Reproduce the records verbatim, everything from the line containing "Given: Open the 原始 resolution dropdown" down to the last line of the records, both ends included, and output only those lines.

+++ Dataset excerpts

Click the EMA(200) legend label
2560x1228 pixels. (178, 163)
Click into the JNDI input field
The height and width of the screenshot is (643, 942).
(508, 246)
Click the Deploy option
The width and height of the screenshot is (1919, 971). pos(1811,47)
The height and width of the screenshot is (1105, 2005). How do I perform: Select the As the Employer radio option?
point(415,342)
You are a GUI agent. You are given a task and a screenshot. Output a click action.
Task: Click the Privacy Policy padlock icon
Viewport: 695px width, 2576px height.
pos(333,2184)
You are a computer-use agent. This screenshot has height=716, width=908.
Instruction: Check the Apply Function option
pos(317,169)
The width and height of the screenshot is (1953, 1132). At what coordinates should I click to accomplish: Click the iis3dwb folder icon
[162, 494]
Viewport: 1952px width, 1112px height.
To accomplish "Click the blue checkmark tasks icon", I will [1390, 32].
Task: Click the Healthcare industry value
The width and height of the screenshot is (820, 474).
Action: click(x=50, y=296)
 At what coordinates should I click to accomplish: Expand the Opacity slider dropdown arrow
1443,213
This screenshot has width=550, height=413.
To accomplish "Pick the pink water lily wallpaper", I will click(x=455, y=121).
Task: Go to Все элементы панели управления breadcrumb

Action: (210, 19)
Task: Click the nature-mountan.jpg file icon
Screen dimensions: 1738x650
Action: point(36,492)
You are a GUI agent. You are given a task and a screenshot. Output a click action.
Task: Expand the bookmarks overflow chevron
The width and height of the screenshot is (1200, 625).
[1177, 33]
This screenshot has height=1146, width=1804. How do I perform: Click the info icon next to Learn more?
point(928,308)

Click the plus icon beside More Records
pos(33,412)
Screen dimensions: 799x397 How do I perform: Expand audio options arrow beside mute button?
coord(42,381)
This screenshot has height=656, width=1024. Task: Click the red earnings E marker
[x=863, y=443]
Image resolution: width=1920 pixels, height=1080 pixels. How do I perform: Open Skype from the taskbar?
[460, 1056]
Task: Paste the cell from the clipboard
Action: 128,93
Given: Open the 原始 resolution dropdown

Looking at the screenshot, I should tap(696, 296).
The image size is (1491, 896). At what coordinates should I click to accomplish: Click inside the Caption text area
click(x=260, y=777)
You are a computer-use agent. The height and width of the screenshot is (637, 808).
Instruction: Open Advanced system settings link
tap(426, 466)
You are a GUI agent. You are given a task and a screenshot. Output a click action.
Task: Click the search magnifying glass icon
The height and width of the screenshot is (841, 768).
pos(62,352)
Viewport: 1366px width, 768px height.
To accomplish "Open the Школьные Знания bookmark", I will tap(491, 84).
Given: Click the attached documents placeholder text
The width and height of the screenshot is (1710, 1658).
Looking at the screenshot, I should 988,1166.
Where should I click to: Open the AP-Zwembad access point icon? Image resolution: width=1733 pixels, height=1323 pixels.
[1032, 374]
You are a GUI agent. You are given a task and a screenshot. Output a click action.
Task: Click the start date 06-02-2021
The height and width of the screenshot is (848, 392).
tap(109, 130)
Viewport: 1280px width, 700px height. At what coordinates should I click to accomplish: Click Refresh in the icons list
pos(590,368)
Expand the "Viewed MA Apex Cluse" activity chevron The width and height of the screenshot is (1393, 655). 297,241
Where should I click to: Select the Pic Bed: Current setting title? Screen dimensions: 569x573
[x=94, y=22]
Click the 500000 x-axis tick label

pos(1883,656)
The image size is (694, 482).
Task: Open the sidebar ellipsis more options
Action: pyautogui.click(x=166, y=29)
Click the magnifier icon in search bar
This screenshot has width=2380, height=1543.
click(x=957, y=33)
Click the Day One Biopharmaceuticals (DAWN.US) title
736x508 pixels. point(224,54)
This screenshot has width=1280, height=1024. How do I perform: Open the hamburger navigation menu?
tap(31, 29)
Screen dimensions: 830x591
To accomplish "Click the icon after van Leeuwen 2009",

++++++

#### Worked solution
Given: Open the 原始 resolution dropdown

Looking at the screenshot, I should tap(696, 296).
The image size is (1491, 896). At what coordinates should I click to accomplish: Click inside the Caption text area
click(x=260, y=777)
You are a computer-use agent. The height and width of the screenshot is (637, 808).
Instruction: Open Advanced system settings link
tap(426, 466)
You are a GUI agent. You are given a task and a screenshot. Output a click action.
Task: Click the search magnifying glass icon
The height and width of the screenshot is (841, 768).
pos(62,352)
Viewport: 1366px width, 768px height.
To accomplish "Open the Школьные Знания bookmark", I will tap(491, 84).
Given: Click the attached documents placeholder text
The width and height of the screenshot is (1710, 1658).
Looking at the screenshot, I should 988,1166.
Where should I click to: Open the AP-Zwembad access point icon? Image resolution: width=1733 pixels, height=1323 pixels.
[1032, 374]
You are a GUI agent. You are given a task and a screenshot. Output a click action.
Task: Click the start date 06-02-2021
The height and width of the screenshot is (848, 392).
tap(109, 130)
Viewport: 1280px width, 700px height. At what coordinates should I click to accomplish: Click Refresh in the icons list
pos(590,368)
Expand the "Viewed MA Apex Cluse" activity chevron The width and height of the screenshot is (1393, 655). 297,241
Where should I click to: Select the Pic Bed: Current setting title? Screen dimensions: 569x573
[x=94, y=22]
Click the 500000 x-axis tick label

pos(1883,656)
The image size is (694, 482).
Task: Open the sidebar ellipsis more options
Action: pyautogui.click(x=166, y=29)
Click the magnifier icon in search bar
This screenshot has width=2380, height=1543.
click(x=957, y=33)
Click the Day One Biopharmaceuticals (DAWN.US) title
736x508 pixels. point(224,54)
This screenshot has width=1280, height=1024. How do I perform: Open the hamburger navigation menu?
tap(31, 29)
Screen dimensions: 830x591
To accomplish "Click the icon after van Leeuwen 2009",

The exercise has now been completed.